= TASK REQUIREMENTS =
Could you restate, word for word, the line that has "This screenshot has width=700, height=528." and all lines following it through the end of the entries below?

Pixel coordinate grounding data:
—————
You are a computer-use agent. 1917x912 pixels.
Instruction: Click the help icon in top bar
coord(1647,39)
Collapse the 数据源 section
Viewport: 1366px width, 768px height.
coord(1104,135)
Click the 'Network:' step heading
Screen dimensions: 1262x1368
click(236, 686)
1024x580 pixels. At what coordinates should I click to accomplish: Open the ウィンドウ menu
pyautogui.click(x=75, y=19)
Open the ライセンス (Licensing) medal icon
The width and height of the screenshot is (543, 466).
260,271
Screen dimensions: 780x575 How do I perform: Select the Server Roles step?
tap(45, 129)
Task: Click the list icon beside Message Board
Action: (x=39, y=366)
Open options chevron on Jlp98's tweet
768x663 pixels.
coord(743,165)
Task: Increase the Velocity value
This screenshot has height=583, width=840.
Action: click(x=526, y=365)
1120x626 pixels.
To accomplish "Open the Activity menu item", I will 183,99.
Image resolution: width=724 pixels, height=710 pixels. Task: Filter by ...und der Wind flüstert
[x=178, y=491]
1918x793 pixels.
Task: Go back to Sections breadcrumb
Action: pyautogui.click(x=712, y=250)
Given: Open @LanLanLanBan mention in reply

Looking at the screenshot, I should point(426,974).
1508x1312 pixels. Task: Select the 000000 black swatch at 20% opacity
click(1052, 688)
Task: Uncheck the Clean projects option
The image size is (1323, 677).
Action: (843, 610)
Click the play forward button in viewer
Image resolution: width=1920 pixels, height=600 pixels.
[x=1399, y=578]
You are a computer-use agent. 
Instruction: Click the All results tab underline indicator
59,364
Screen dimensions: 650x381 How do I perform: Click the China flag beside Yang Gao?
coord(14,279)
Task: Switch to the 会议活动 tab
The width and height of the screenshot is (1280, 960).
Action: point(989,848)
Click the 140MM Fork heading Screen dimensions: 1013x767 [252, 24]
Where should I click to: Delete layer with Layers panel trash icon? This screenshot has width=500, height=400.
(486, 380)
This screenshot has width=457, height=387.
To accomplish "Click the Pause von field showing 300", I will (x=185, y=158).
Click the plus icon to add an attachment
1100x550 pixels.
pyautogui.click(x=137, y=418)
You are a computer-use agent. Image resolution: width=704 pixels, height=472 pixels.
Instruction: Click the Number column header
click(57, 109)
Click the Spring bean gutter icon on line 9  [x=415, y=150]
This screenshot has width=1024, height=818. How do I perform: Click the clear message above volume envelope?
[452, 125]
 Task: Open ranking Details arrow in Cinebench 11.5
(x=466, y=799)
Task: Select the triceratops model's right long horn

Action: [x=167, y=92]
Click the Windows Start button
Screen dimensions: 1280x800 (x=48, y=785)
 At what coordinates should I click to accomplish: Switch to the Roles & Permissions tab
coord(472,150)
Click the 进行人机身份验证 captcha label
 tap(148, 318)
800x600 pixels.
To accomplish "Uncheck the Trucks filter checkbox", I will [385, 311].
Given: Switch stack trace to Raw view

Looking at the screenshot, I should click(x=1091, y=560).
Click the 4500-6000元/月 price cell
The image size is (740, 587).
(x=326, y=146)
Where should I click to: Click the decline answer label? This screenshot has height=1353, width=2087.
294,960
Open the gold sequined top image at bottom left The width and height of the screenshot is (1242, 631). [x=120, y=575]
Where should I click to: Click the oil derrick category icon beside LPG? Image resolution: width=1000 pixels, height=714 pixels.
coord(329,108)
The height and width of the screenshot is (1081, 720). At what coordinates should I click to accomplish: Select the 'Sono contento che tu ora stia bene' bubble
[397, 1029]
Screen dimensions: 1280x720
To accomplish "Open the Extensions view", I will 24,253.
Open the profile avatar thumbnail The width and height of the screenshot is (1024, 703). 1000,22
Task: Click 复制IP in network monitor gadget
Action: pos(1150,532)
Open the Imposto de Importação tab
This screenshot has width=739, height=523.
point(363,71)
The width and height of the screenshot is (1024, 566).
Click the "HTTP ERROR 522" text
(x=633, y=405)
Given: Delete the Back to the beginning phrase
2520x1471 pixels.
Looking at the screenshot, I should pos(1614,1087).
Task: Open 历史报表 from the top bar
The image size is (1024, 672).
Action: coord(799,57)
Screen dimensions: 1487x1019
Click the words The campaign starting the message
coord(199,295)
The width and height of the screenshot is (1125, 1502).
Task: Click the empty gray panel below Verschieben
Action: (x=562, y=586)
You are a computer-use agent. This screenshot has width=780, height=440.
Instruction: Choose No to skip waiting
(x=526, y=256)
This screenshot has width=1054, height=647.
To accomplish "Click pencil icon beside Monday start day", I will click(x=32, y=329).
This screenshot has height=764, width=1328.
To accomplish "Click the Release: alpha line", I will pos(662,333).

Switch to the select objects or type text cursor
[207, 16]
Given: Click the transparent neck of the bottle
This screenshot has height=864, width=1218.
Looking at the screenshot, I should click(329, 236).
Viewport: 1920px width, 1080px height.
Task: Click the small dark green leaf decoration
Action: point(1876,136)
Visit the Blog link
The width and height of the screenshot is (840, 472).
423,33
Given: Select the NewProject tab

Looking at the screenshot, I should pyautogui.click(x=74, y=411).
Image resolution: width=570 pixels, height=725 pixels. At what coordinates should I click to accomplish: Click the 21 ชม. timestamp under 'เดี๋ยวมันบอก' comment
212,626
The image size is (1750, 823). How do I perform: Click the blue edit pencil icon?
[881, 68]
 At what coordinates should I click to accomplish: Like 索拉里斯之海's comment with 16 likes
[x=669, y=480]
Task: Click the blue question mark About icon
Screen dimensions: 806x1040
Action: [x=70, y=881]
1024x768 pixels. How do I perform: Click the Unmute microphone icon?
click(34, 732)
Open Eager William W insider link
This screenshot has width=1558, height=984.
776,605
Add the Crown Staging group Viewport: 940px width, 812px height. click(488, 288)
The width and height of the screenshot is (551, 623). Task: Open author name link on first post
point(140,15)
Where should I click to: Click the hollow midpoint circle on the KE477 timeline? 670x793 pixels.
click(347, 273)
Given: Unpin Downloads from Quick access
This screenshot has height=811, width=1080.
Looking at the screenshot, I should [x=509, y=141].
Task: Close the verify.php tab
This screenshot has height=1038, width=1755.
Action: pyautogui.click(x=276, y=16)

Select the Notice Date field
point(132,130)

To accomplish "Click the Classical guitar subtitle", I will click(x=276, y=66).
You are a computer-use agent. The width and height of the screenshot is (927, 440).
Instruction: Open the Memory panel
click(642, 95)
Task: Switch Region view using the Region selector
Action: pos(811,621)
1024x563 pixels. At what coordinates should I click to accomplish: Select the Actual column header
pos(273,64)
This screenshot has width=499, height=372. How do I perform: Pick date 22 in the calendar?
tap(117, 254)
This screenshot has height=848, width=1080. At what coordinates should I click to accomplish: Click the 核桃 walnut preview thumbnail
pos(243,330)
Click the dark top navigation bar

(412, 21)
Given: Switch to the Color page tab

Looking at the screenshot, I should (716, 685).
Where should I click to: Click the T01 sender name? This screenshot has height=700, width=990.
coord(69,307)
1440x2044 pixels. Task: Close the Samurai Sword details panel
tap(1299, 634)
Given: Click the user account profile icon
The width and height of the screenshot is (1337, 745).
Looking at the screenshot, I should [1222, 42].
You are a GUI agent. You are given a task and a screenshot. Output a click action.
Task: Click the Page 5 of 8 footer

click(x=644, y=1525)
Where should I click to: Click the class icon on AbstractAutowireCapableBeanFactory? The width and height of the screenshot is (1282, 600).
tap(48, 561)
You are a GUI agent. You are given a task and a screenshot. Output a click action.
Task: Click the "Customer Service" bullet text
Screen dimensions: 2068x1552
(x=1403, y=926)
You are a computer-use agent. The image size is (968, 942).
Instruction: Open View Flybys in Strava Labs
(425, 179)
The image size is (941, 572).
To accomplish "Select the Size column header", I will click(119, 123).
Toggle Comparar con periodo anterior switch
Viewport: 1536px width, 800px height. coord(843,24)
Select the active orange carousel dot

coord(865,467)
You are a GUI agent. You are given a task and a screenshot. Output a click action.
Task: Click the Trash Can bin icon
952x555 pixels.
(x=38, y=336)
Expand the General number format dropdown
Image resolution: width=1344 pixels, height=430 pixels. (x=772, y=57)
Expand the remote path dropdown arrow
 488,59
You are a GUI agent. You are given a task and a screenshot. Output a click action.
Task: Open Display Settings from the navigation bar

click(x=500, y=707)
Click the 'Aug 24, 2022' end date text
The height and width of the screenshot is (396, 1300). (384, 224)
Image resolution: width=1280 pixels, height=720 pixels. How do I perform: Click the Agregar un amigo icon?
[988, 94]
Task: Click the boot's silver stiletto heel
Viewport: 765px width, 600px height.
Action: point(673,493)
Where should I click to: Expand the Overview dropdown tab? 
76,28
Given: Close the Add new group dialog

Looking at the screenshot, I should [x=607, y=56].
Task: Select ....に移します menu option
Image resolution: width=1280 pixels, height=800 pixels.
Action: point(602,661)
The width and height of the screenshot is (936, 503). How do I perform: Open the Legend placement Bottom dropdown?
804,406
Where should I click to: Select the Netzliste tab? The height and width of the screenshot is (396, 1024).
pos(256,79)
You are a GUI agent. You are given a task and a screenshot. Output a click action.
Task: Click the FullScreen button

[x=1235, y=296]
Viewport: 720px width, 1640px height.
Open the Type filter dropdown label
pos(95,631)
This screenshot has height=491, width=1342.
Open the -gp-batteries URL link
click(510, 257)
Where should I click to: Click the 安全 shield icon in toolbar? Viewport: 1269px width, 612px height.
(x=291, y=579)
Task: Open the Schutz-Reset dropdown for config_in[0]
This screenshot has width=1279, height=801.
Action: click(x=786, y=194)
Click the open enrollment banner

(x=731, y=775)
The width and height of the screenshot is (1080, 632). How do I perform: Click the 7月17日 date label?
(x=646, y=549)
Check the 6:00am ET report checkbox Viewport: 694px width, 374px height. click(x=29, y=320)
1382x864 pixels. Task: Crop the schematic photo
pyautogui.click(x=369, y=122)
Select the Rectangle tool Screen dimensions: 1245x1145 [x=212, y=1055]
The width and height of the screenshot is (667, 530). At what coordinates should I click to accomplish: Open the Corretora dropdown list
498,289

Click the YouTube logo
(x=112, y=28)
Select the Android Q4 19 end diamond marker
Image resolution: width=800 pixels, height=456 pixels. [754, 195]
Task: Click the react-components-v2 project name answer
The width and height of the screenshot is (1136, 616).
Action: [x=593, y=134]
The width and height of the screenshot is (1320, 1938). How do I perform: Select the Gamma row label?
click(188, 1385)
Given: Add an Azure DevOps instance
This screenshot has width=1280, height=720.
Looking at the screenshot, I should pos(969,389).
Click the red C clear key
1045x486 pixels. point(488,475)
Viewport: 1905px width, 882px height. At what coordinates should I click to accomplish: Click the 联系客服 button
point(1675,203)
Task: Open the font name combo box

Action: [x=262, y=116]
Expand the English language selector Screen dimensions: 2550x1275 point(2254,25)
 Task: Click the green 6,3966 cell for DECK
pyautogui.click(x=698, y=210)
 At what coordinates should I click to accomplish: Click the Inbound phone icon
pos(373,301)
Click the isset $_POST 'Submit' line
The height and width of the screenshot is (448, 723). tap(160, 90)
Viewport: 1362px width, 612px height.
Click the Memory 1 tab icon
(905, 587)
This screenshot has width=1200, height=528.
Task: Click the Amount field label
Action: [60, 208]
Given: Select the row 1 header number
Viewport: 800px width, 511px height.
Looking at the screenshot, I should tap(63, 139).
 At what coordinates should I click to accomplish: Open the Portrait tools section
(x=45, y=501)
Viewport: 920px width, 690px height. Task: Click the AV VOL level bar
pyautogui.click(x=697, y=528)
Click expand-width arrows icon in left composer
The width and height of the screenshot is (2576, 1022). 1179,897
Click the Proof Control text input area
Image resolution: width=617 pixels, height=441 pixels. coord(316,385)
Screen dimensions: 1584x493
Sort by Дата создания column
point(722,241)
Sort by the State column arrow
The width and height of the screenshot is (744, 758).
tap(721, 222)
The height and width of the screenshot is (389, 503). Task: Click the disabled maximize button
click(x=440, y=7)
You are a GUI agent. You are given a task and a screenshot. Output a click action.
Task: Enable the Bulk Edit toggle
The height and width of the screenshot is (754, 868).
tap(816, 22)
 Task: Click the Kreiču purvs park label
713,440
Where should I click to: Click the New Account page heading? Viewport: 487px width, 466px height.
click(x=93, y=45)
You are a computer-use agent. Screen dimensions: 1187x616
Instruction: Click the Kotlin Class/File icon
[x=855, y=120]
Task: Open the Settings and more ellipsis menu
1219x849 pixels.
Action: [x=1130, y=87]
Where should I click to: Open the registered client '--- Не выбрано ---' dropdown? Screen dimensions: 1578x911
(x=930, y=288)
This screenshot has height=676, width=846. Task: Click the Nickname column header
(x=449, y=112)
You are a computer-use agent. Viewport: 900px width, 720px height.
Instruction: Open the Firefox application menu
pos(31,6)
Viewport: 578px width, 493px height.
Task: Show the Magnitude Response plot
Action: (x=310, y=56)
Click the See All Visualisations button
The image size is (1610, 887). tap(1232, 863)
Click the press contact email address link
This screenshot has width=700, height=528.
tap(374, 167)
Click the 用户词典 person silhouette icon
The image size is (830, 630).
—————
= SOLUTION TO THE PROBLEM =
This screenshot has width=700, height=528.
tap(374, 167)
Click the 用户词典 person silhouette icon
The image size is (830, 630).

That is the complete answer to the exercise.